Assignment>
The records come next. Copy all of them exactly.

### Material shown

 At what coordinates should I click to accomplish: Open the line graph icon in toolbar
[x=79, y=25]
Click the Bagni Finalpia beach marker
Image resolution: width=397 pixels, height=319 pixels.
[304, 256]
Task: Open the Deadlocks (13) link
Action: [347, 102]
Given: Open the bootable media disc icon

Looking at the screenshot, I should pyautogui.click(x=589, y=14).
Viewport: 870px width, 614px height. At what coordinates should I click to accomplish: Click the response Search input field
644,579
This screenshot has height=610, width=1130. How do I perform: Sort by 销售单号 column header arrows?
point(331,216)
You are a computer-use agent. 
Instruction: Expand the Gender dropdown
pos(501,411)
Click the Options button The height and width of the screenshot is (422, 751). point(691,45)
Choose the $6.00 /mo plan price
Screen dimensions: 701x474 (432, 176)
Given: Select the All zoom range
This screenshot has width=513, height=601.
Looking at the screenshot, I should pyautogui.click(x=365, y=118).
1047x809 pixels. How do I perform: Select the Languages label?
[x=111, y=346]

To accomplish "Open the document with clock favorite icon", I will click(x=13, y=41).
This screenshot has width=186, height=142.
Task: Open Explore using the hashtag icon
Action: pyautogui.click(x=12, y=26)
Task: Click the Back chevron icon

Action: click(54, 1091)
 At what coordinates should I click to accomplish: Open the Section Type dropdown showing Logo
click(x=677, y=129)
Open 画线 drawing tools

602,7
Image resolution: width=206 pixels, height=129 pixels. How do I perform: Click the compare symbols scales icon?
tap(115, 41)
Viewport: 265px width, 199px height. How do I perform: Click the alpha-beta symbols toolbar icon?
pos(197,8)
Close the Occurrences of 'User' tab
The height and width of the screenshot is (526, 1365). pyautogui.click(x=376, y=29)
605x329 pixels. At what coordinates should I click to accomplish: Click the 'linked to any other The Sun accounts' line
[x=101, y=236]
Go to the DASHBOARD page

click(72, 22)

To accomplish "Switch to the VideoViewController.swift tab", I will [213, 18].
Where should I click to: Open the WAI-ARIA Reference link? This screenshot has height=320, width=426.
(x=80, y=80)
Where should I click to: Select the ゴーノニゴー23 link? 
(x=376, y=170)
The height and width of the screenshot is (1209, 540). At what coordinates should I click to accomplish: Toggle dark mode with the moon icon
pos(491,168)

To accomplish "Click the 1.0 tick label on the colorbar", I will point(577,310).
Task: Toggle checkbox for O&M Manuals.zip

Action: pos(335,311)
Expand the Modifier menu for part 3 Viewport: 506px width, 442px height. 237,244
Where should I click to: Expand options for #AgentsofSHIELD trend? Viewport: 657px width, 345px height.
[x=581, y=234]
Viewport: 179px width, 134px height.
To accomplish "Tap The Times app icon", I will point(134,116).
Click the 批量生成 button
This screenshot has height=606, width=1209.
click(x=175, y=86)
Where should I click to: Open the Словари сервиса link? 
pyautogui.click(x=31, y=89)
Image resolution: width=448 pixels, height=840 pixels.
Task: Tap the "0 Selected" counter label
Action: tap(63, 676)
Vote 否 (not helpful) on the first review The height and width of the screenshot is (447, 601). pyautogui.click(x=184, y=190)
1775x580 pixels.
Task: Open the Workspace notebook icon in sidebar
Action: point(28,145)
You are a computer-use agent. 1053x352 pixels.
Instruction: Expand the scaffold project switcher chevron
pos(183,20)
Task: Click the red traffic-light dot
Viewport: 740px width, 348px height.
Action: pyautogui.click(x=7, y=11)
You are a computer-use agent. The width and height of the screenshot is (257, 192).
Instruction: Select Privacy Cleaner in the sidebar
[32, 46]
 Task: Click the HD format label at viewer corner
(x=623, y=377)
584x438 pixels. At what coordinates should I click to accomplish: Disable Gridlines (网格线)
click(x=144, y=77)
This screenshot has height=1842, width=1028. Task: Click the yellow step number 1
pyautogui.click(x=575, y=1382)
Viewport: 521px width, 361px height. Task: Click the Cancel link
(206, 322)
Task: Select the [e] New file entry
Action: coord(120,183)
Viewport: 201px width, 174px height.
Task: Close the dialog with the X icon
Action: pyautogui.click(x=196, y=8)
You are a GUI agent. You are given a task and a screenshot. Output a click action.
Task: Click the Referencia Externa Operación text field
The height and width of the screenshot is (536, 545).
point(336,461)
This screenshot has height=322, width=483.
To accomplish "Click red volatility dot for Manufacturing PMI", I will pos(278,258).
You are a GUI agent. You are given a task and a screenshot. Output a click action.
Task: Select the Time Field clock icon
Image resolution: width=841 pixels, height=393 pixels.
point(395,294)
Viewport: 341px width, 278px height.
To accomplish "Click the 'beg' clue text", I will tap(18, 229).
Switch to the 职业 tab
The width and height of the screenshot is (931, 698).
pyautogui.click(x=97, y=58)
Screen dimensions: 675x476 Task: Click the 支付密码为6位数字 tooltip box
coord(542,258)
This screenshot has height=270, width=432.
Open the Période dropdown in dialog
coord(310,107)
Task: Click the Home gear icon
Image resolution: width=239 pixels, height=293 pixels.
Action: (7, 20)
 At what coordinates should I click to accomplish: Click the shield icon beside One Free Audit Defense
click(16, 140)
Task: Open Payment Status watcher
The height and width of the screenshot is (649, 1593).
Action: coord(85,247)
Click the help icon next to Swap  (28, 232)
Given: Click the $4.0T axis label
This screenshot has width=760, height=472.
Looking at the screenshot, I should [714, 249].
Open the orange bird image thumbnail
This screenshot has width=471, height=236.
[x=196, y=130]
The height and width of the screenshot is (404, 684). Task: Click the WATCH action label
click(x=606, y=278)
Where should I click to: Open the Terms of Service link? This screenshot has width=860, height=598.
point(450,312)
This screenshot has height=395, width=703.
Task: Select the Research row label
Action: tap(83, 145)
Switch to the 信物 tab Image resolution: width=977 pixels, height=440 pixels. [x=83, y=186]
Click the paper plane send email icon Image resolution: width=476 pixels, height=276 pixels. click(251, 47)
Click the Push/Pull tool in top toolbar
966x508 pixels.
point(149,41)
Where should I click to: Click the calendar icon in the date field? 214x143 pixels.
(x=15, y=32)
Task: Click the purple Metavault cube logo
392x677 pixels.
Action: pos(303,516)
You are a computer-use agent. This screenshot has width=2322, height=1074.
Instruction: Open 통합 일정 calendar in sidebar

######

Reply>
 At what coordinates should I click to accomplish: Open the line graph icon in toolbar
[x=79, y=25]
Click the Bagni Finalpia beach marker
Image resolution: width=397 pixels, height=319 pixels.
[304, 256]
Task: Open the Deadlocks (13) link
Action: [347, 102]
Given: Open the bootable media disc icon

Looking at the screenshot, I should pyautogui.click(x=589, y=14).
Viewport: 870px width, 614px height. At what coordinates should I click to accomplish: Click the response Search input field
644,579
This screenshot has height=610, width=1130. How do I perform: Sort by 销售单号 column header arrows?
point(331,216)
You are a computer-use agent. 
Instruction: Expand the Gender dropdown
pos(501,411)
Click the Options button The height and width of the screenshot is (422, 751). point(691,45)
Choose the $6.00 /mo plan price
Screen dimensions: 701x474 (432, 176)
Given: Select the All zoom range
This screenshot has width=513, height=601.
Looking at the screenshot, I should pyautogui.click(x=365, y=118).
1047x809 pixels. How do I perform: Select the Languages label?
[x=111, y=346]

To accomplish "Open the document with clock favorite icon", I will click(x=13, y=41).
This screenshot has width=186, height=142.
Task: Open Explore using the hashtag icon
Action: pyautogui.click(x=12, y=26)
Task: Click the Back chevron icon

Action: click(54, 1091)
 At what coordinates should I click to accomplish: Open the Section Type dropdown showing Logo
click(x=677, y=129)
Open 画线 drawing tools

602,7
Image resolution: width=206 pixels, height=129 pixels. How do I perform: Click the compare symbols scales icon?
tap(115, 41)
Viewport: 265px width, 199px height. How do I perform: Click the alpha-beta symbols toolbar icon?
pos(197,8)
Close the Occurrences of 'User' tab
The height and width of the screenshot is (526, 1365). pyautogui.click(x=376, y=29)
605x329 pixels. At what coordinates should I click to accomplish: Click the 'linked to any other The Sun accounts' line
[x=101, y=236]
Go to the DASHBOARD page

click(72, 22)

To accomplish "Switch to the VideoViewController.swift tab", I will [213, 18].
Where should I click to: Open the WAI-ARIA Reference link? This screenshot has height=320, width=426.
(x=80, y=80)
Where should I click to: Select the ゴーノニゴー23 link? 
(x=376, y=170)
The height and width of the screenshot is (1209, 540). At what coordinates should I click to accomplish: Toggle dark mode with the moon icon
pos(491,168)

To accomplish "Click the 1.0 tick label on the colorbar", I will point(577,310).
Task: Toggle checkbox for O&M Manuals.zip

Action: pos(335,311)
Expand the Modifier menu for part 3 Viewport: 506px width, 442px height. 237,244
Where should I click to: Expand options for #AgentsofSHIELD trend? Viewport: 657px width, 345px height.
[x=581, y=234]
Viewport: 179px width, 134px height.
To accomplish "Tap The Times app icon", I will point(134,116).
Click the 批量生成 button
This screenshot has height=606, width=1209.
click(x=175, y=86)
Where should I click to: Open the Словари сервиса link? 
pyautogui.click(x=31, y=89)
Image resolution: width=448 pixels, height=840 pixels.
Task: Tap the "0 Selected" counter label
Action: tap(63, 676)
Vote 否 (not helpful) on the first review The height and width of the screenshot is (447, 601). pyautogui.click(x=184, y=190)
1775x580 pixels.
Task: Open the Workspace notebook icon in sidebar
Action: point(28,145)
You are a computer-use agent. 1053x352 pixels.
Instruction: Expand the scaffold project switcher chevron
pos(183,20)
Task: Click the red traffic-light dot
Viewport: 740px width, 348px height.
Action: pyautogui.click(x=7, y=11)
You are a computer-use agent. The width and height of the screenshot is (257, 192).
Instruction: Select Privacy Cleaner in the sidebar
[32, 46]
 Task: Click the HD format label at viewer corner
(x=623, y=377)
584x438 pixels. At what coordinates should I click to accomplish: Disable Gridlines (网格线)
click(x=144, y=77)
This screenshot has height=1842, width=1028. Task: Click the yellow step number 1
pyautogui.click(x=575, y=1382)
Viewport: 521px width, 361px height. Task: Click the Cancel link
(206, 322)
Task: Select the [e] New file entry
Action: coord(120,183)
Viewport: 201px width, 174px height.
Task: Close the dialog with the X icon
Action: pyautogui.click(x=196, y=8)
You are a GUI agent. You are given a task and a screenshot. Output a click action.
Task: Click the Referencia Externa Operación text field
The height and width of the screenshot is (536, 545).
point(336,461)
This screenshot has height=322, width=483.
To accomplish "Click red volatility dot for Manufacturing PMI", I will pos(278,258).
You are a GUI agent. You are given a task and a screenshot. Output a click action.
Task: Select the Time Field clock icon
Image resolution: width=841 pixels, height=393 pixels.
point(395,294)
Viewport: 341px width, 278px height.
To accomplish "Click the 'beg' clue text", I will tap(18, 229).
Switch to the 职业 tab
The width and height of the screenshot is (931, 698).
pyautogui.click(x=97, y=58)
Screen dimensions: 675x476 Task: Click the 支付密码为6位数字 tooltip box
coord(542,258)
This screenshot has height=270, width=432.
Open the Période dropdown in dialog
coord(310,107)
Task: Click the Home gear icon
Image resolution: width=239 pixels, height=293 pixels.
Action: (7, 20)
 At what coordinates should I click to accomplish: Click the shield icon beside One Free Audit Defense
click(16, 140)
Task: Open Payment Status watcher
The height and width of the screenshot is (649, 1593).
Action: coord(85,247)
Click the help icon next to Swap  (28, 232)
Given: Click the $4.0T axis label
This screenshot has width=760, height=472.
Looking at the screenshot, I should [714, 249].
Open the orange bird image thumbnail
This screenshot has width=471, height=236.
[x=196, y=130]
The height and width of the screenshot is (404, 684). Task: Click the WATCH action label
click(x=606, y=278)
Where should I click to: Open the Terms of Service link? This screenshot has width=860, height=598.
point(450,312)
This screenshot has height=395, width=703.
Task: Select the Research row label
Action: tap(83, 145)
Switch to the 信物 tab Image resolution: width=977 pixels, height=440 pixels. [x=83, y=186]
Click the paper plane send email icon Image resolution: width=476 pixels, height=276 pixels. click(251, 47)
Click the Push/Pull tool in top toolbar
966x508 pixels.
point(149,41)
Where should I click to: Click the calendar icon in the date field? 214x143 pixels.
(x=15, y=32)
Task: Click the purple Metavault cube logo
392x677 pixels.
Action: pos(303,516)
You are a computer-use agent. This screenshot has width=2322, height=1074.
Instruction: Open 통합 일정 calendar in sidebar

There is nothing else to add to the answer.